:: Exercise ::
All lines in the data bearing the string "pixel" should be identified and copied.

START Provided information

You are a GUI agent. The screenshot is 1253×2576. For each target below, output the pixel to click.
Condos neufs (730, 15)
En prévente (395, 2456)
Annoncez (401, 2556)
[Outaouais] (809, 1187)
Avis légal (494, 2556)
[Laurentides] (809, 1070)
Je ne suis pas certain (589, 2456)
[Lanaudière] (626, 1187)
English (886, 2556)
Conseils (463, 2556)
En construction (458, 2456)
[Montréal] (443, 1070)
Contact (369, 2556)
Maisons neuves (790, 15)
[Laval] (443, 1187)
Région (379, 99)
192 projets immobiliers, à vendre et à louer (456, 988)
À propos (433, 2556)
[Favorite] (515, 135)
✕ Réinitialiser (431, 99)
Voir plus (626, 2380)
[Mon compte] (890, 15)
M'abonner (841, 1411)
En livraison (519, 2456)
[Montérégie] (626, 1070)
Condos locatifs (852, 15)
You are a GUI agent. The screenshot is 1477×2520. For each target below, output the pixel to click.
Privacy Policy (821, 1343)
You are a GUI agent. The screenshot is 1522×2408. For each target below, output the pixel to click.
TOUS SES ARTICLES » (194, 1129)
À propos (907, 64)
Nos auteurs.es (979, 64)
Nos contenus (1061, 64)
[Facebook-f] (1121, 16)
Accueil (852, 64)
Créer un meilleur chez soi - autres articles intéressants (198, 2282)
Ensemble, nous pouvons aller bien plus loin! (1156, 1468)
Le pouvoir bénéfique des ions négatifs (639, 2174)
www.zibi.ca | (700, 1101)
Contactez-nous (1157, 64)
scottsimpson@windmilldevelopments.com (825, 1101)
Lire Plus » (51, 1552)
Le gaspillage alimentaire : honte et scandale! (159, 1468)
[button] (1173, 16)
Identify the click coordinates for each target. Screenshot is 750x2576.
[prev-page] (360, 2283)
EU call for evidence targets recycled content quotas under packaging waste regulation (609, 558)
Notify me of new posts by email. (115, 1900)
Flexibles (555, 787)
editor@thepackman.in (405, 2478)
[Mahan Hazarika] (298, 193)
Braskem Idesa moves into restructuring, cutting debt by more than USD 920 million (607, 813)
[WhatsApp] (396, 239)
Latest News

END Provided information

:: Task answer ::
You are a GUI agent. The screenshot is 1253×2576. For each target below, output the pixel to click.
You are a GUI agent. The screenshot is 1477×2520. For each target below, output the pixel to click.
You are a GUI agent. The screenshot is 1522×2408. For each target below, output the pixel to click.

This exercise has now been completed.